== Work required ==
Starting at the line with "The width and height of the screenshot is (492, 305)." and stopping at the final line, retype the data below exactly; do not carry over any pictures.

(Records from a data source)
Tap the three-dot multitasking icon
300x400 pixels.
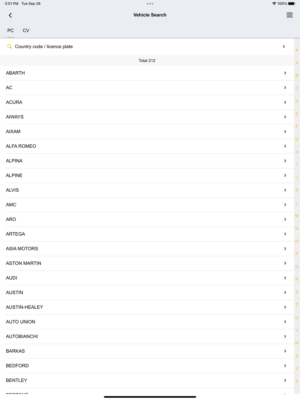tap(150, 4)
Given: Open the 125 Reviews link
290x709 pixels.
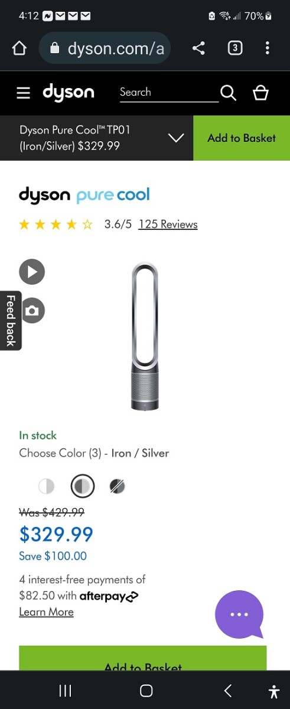Looking at the screenshot, I should click(x=168, y=225).
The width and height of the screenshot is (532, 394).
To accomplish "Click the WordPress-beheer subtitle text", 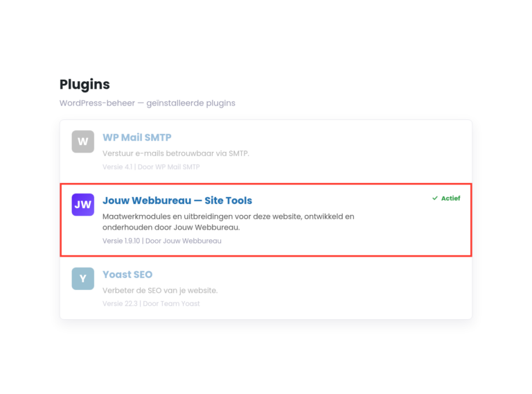I will 148,103.
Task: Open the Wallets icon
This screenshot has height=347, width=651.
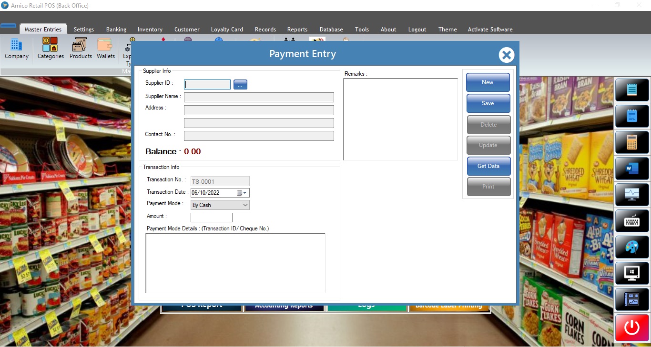Action: [106, 49]
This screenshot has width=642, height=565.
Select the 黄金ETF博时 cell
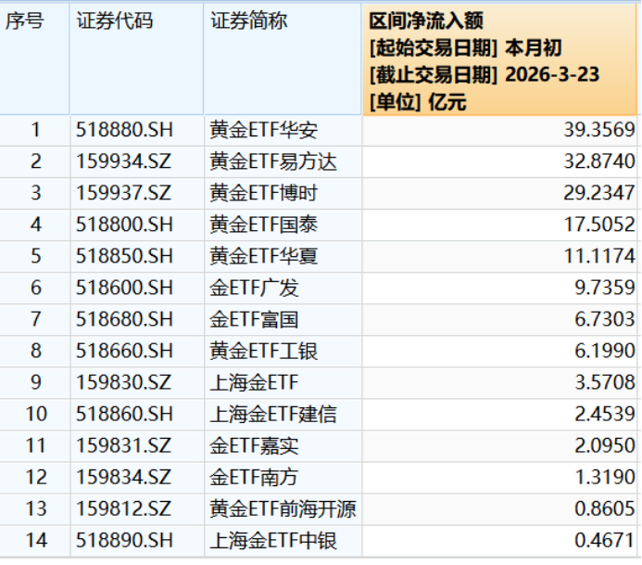click(264, 193)
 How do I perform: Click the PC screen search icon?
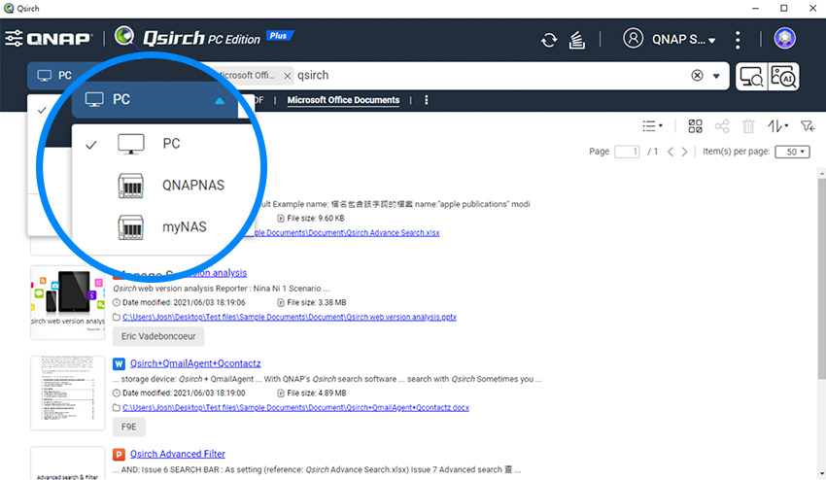coord(750,76)
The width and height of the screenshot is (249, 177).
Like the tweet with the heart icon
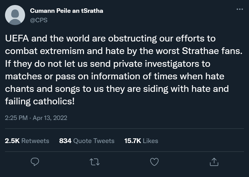[x=154, y=161]
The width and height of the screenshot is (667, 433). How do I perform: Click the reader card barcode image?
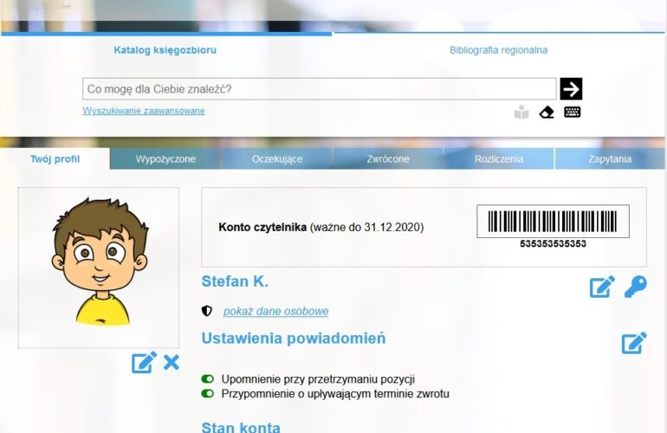[x=553, y=222]
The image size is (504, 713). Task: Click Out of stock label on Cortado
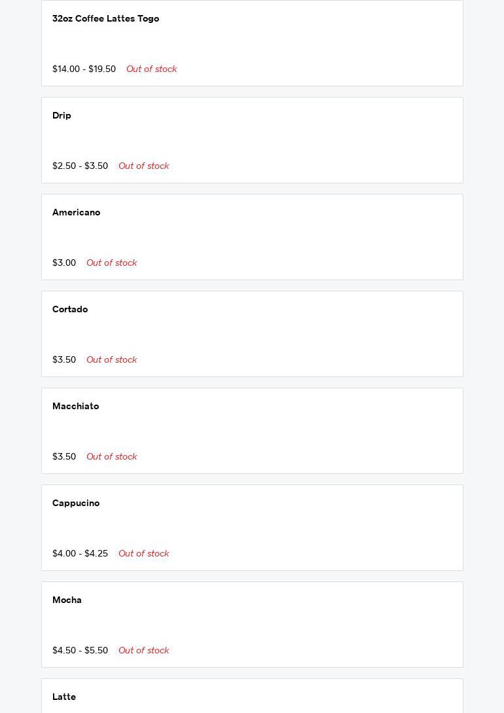(x=111, y=360)
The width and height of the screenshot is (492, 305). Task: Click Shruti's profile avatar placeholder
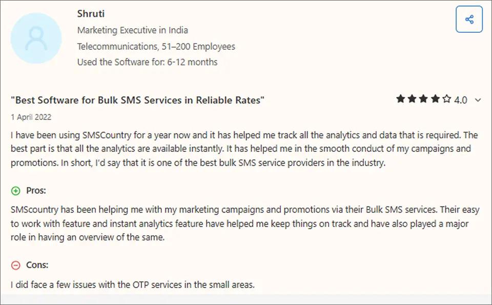[36, 38]
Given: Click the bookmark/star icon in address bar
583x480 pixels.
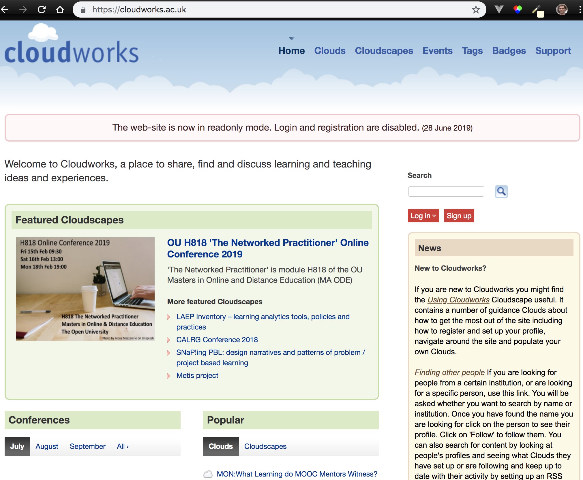Looking at the screenshot, I should [477, 10].
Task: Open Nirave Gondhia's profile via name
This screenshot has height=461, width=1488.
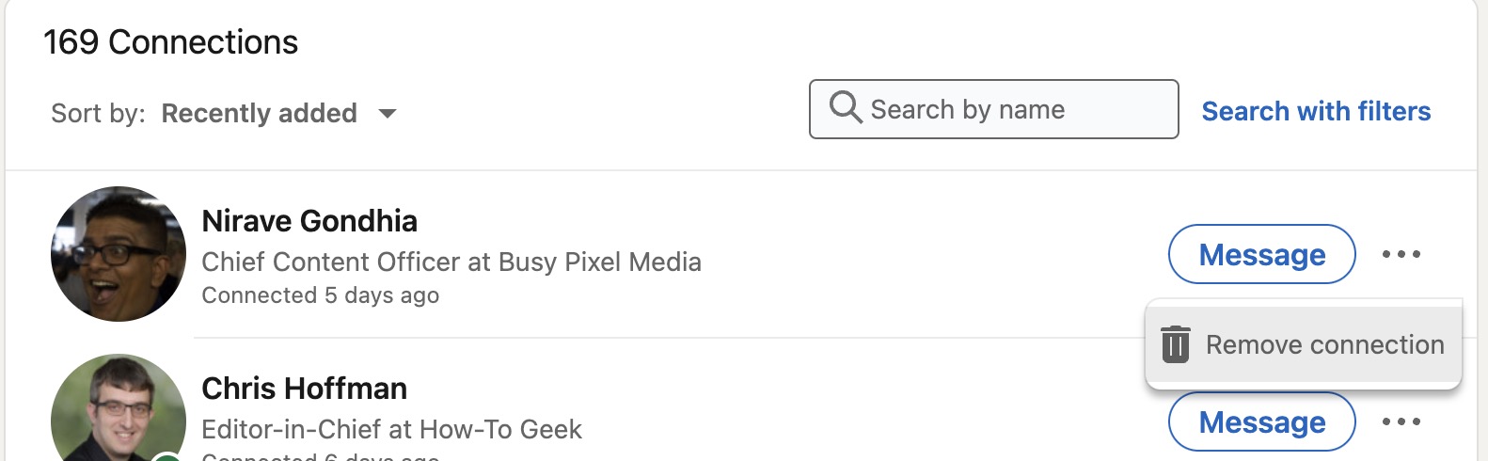Action: pos(309,221)
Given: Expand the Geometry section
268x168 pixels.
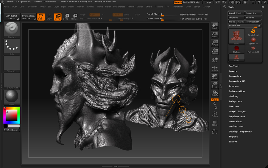Looking at the screenshot, I should [235, 76].
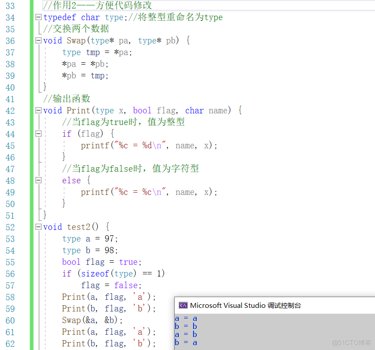Collapse the typedef declaration on line 34
375x350 pixels.
38,17
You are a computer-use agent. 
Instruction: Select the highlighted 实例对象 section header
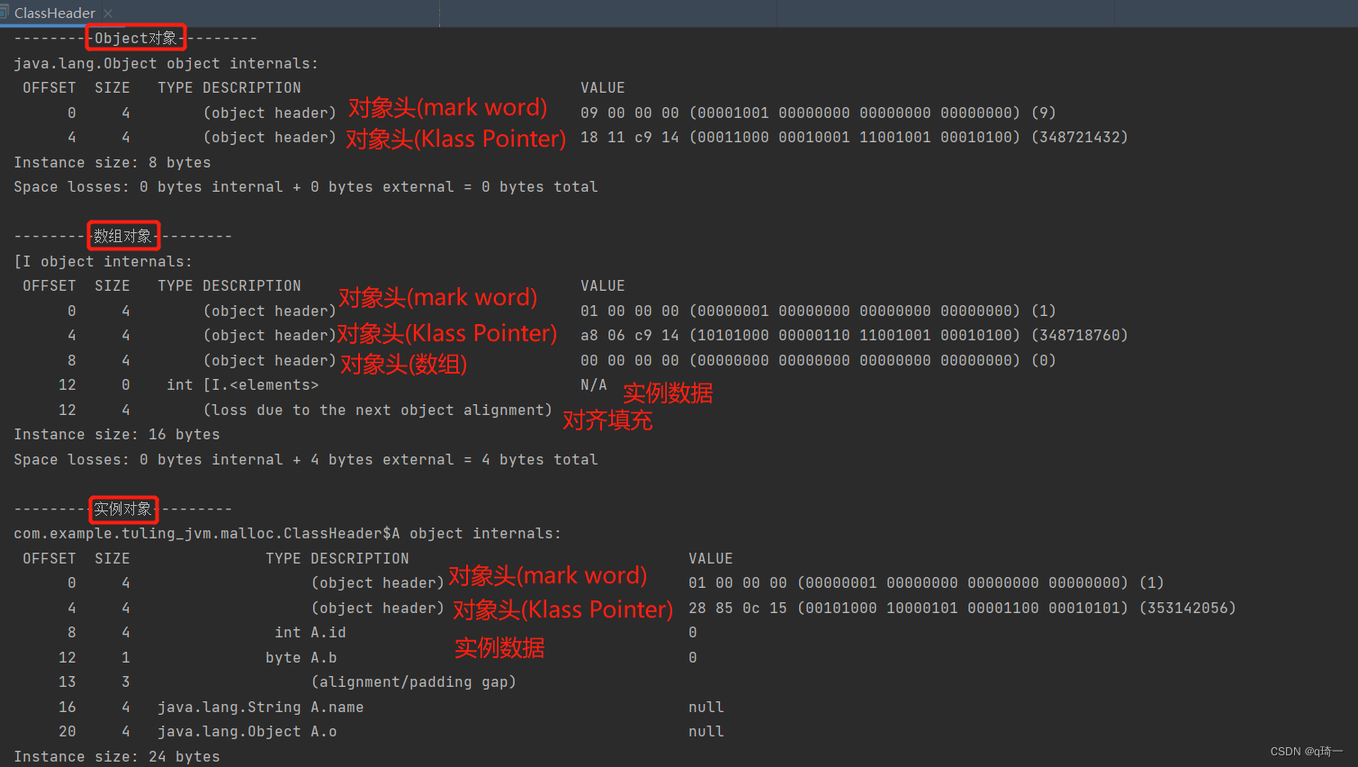(x=123, y=510)
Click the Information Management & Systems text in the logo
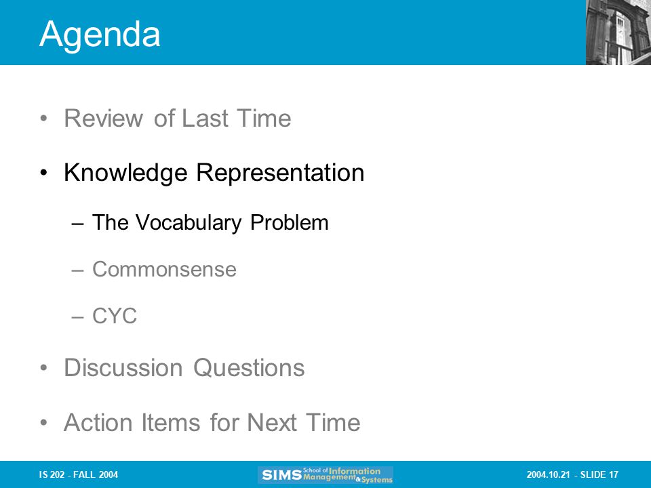This screenshot has height=488, width=651. [x=347, y=475]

== Result for this exercise ==
The width and height of the screenshot is (492, 305). Task: Click Shruti's profile avatar placeholder
[36, 38]
Given: Click the bookmark/star icon in address bar
583x480 pixels.
Looking at the screenshot, I should [477, 10].
Task: Open Nirave Gondhia's profile via name
This screenshot has height=461, width=1488.
Action: pos(309,221)
Given: Expand the Geometry section
268x168 pixels.
Looking at the screenshot, I should [235, 76].
Collapse the typedef declaration on line 34
375x350 pixels.
38,17
You are a computer-use agent. 
Instruction: Select the highlighted 实例对象 section header
(x=123, y=510)
Click the Information Management & Systems text in the logo
This screenshot has height=488, width=651. [x=347, y=475]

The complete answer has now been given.